Herpes simplex virus infection appears to double the risk of developing Alzheimer’s disease (AD), claim Swedish researchers in two separate studies.
In a nested case-control study, Hugo Lövheim, MD, PhD, from Umeå University, in Sweden, and colleagues found that the risk for AD was significantly associated with prior herpes simplex virus type 1 (HSV1) infection.
Furthermore, a second investigation by the same team using data from an ongoing prospective cohort study indicated that reactivated HSV1 infection increased the risk for AD two-fold, although the association with the presence of HSV infection was not significant.
Both studies are published in the journal Alzheimer’s and Dementia.
"Our results clearly show that there is a link between infections of herpes simplex virus and the risk of developing Alzheimer's disease," Dr Lövheim told Medscape Medical News.
The concept of a link between HSV and AD is not new ― it was proposed initially in 1982. However, the idea fell out of favor.
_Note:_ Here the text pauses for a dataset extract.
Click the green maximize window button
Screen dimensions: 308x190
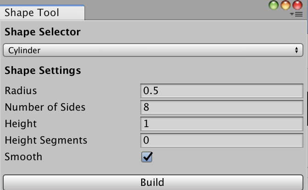point(274,5)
"When I started looking at this in 2009, I found out that most researchers had discarded the hypothesis," said Dr Lövheim.
"But I didn't think that there had really been nearly enough studies to do so. I think there was a lack of good studies investigating this hypothesis, and especially epidemiological studies of sufficient size.
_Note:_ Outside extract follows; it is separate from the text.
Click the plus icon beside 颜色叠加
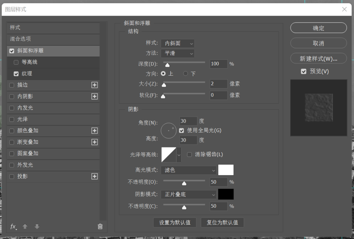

"I therefore planned to look at this hypothesis.... The exact reason why we did two studies was that I saw the possibility to use these two materials that were available at our university," he added.
In the first study, plasma samples from 360 patients with AD that were stored in the Medical Biobank at Umeå University were matched with samples from 360 age- and sex-matched dementia-free control individuals.
The plasma samples, which were taken an average of 9.6 years before diagnosis, were analyzed for the presence of anti-HSV immunoglobulin (Ig)G and IgM antibodies using enzyme-linked immunosorbent assay (ELISA).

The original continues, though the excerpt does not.